AIM OF THE EXERCISE =
Check every line of the data below for the string "computer", and copy the ones that hold it.

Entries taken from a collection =
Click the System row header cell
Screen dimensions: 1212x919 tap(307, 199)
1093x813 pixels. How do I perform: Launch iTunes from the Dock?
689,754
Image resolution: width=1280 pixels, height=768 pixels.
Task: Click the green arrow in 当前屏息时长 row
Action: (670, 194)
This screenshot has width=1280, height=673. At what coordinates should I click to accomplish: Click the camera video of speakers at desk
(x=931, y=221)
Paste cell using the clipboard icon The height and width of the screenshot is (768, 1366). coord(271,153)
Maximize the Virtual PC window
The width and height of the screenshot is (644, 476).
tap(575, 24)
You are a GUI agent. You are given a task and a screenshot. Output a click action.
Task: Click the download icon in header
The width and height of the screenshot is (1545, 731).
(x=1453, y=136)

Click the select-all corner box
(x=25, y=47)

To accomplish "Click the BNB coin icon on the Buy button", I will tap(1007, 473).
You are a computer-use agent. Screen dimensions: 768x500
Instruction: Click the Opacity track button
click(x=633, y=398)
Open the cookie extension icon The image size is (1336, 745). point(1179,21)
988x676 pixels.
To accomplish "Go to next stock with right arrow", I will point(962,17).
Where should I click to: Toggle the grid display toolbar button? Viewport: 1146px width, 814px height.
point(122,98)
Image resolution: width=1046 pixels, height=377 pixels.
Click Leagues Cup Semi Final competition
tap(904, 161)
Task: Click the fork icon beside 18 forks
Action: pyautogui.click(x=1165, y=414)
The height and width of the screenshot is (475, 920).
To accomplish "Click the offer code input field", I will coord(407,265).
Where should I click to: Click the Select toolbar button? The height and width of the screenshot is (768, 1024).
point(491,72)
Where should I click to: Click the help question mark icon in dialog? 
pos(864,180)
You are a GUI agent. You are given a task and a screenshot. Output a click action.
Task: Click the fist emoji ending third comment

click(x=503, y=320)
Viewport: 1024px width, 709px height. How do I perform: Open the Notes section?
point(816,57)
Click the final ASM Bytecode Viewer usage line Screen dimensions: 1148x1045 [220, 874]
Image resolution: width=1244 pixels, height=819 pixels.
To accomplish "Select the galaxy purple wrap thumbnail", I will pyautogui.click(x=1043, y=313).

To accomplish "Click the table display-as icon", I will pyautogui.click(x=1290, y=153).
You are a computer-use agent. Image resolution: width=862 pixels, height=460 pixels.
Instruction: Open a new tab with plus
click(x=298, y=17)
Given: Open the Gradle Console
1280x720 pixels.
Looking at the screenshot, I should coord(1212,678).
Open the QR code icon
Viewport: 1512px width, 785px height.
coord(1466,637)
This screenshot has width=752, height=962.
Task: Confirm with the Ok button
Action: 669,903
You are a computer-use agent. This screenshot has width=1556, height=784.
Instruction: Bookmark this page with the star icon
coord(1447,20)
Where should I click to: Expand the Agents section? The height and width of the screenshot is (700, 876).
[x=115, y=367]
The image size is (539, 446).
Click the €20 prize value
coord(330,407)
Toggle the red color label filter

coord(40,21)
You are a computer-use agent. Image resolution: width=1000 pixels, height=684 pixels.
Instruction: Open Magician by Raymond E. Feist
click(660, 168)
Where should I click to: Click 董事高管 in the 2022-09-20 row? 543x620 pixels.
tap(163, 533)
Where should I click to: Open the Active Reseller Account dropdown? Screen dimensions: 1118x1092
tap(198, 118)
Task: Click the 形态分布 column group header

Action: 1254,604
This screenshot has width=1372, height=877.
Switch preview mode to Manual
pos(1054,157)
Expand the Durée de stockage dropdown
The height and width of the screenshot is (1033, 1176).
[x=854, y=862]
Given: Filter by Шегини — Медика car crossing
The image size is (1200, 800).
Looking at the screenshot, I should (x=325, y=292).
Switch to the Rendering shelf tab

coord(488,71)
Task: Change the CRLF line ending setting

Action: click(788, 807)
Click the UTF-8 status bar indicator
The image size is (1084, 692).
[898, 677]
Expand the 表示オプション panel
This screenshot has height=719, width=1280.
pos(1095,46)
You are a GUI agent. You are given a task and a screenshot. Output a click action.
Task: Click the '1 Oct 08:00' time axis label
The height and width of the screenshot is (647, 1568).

EXPECTED ANSWER =
You are a computer-use agent. Screen dimensions: 768x500
You are a computer-use agent. Image resolution: width=862 pixels, height=460 pixels.
You are a computer-use agent. This screenshot has width=1556, height=784.
You are a computer-use agent. Image resolution: width=1000 pixels, height=684 pixels.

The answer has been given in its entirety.